■ Selected extract ■
________________________________________
You’ve thought about running for Election. You’ve had all the conversations you need to have. You’ve worked out the financial implications, and what it would mean for your current work or your future career. You’ve thought about what it could mean for your health and wellbeing, and for your family’s.

And you just don’t feel you can do it right now.

That’s okay.

Politics isn’t for everyone. For some people, it’s never going to be the right choice. For others, it feels like it could be an option when things are different, but not right now.

There are lots of other ways to make a difference in your community, and you might well be involved in many of them already. But because these posts are about politics, I’m going to concentrate on a handful of other things you could do to enrich local democracy, if you don’t feel that standing for the States is the right thing for you.

First, there are some very practical things you can do to make sure that the Election itself is a success. You can encourage family, friends and neighbours to register to vote.

A lot of the things that happen on Election Day and in the run-up to it rely on volunteers in order to run smoothly. If you think you could help out at a polling station, or otherwise get involved, you could contact the Election team to see if there’s anything you could help with.
________________________________________
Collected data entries

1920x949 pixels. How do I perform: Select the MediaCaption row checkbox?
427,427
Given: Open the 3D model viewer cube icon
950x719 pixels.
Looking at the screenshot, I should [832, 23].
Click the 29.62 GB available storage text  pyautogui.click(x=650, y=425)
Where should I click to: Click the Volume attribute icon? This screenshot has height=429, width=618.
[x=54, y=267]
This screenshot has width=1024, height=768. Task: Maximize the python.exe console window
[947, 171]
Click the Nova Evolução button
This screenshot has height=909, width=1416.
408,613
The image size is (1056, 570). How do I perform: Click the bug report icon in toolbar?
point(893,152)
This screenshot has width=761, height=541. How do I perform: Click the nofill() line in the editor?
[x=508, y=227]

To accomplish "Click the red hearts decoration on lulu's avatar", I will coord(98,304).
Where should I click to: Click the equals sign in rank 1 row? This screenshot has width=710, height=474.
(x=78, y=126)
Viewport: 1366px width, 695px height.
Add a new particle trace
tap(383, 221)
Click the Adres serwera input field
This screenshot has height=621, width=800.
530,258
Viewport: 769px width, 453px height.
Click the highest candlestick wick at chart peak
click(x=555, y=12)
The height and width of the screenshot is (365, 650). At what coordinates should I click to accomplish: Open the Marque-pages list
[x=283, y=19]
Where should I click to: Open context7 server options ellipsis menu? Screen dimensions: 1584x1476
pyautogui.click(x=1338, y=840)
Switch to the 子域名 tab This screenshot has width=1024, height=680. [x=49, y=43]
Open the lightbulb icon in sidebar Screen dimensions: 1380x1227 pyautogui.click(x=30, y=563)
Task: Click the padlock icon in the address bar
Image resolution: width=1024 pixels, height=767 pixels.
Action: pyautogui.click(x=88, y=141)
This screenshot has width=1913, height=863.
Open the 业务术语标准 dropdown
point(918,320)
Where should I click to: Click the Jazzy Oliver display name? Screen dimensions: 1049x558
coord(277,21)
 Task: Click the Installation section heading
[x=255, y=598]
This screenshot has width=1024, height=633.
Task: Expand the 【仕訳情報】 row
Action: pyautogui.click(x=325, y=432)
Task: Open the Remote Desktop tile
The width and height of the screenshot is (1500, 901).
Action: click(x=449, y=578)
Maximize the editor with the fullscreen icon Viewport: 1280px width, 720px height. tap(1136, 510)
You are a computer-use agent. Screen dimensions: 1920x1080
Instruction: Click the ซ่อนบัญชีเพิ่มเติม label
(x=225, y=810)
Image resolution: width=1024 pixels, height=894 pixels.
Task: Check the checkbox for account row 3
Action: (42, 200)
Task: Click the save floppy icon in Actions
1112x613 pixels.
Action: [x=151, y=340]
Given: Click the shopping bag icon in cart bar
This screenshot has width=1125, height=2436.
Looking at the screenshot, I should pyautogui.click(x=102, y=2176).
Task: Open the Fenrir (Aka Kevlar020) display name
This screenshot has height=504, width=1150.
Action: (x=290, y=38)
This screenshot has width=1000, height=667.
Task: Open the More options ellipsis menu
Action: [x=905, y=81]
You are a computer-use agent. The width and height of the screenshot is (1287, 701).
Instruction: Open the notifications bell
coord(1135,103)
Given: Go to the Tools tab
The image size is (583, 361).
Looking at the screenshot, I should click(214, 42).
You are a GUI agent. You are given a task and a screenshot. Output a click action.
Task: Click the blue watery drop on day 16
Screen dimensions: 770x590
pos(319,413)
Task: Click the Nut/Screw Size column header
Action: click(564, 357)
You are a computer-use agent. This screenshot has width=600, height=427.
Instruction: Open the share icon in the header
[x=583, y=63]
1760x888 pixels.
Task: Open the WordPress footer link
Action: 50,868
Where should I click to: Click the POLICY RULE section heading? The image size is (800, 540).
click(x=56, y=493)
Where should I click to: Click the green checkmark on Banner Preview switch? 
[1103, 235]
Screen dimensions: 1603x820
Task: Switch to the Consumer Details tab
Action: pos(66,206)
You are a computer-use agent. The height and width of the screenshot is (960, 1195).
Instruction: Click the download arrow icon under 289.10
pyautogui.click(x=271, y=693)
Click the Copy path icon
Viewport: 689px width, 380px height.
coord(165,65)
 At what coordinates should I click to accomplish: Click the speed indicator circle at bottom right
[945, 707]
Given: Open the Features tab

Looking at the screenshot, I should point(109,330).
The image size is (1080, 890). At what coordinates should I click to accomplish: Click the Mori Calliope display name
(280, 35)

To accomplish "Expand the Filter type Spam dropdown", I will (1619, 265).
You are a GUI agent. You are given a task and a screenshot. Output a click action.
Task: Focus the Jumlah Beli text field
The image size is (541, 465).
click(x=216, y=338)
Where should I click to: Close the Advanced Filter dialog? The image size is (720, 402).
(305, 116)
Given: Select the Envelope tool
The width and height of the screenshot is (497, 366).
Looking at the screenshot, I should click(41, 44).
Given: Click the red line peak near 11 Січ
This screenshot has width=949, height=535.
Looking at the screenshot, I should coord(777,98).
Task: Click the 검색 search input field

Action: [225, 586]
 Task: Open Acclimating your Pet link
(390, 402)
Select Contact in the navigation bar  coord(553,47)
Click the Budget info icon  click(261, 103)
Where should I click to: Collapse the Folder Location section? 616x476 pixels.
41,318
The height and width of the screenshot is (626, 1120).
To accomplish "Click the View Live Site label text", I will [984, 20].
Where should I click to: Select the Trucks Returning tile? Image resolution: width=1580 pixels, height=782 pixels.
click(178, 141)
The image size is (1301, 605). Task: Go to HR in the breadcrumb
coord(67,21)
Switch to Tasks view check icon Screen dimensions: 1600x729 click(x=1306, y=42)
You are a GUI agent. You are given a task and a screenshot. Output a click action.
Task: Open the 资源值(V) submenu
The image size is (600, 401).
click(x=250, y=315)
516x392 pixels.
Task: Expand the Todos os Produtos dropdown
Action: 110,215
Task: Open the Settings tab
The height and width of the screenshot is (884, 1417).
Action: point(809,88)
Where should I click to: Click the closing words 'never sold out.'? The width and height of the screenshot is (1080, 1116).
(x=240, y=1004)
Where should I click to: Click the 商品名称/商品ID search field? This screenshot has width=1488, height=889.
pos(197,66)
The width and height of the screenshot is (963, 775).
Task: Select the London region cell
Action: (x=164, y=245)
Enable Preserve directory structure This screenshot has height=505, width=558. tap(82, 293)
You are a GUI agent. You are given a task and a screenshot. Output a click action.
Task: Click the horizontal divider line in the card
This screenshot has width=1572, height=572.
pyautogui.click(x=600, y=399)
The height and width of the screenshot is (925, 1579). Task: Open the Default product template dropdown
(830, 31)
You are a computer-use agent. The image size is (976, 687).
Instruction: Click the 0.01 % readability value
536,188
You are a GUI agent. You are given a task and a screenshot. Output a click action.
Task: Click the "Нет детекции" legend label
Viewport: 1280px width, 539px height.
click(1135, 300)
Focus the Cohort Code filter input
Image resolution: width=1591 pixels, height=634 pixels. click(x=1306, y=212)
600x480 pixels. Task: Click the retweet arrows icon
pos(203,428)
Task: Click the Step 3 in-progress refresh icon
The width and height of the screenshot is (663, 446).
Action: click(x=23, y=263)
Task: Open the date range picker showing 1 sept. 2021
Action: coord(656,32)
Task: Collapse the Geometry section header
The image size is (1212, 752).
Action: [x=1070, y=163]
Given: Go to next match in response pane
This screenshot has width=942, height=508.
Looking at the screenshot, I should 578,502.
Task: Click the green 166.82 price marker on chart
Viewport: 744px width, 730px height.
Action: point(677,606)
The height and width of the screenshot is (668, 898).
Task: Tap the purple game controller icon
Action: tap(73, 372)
________________________________________
■ Work task ■
Reproduce the entire text on ways to support local democracy without running for Election, word for word. The items have no role in this work.

■ Task response ■
You’ve thought about running for Election. You’ve had all the conversations you need to have. You’ve worked out the financial implications, and what it would mean for your current work or your future career. You’ve thought about what it could mean for your health and wellbeing, and for your family’s.

And you just don’t feel you can do it right now.

That’s okay.

Politics isn’t for everyone. For some people, it’s never going to be the right choice. For others, it feels like it could be an option when things are different, but not right now.

There are lots of other ways to make a difference in your community, and you might well be involved in many of them already. But because these posts are about politics, I’m going to concentrate on a handful of other things you could do to enrich local democracy, if you don’t feel that standing for the States is the right thing for you.

First, there are some very practical things you can do to make sure that the Election itself is a success. You can encourage family, friends and neighbours to register to vote.

A lot of the things that happen on Election Day and in the run-up to it rely on volunteers in order to run smoothly. If you think you could help out at a polling station, or otherwise get involved, you could contact the Election team to see if there’s anything you could help with.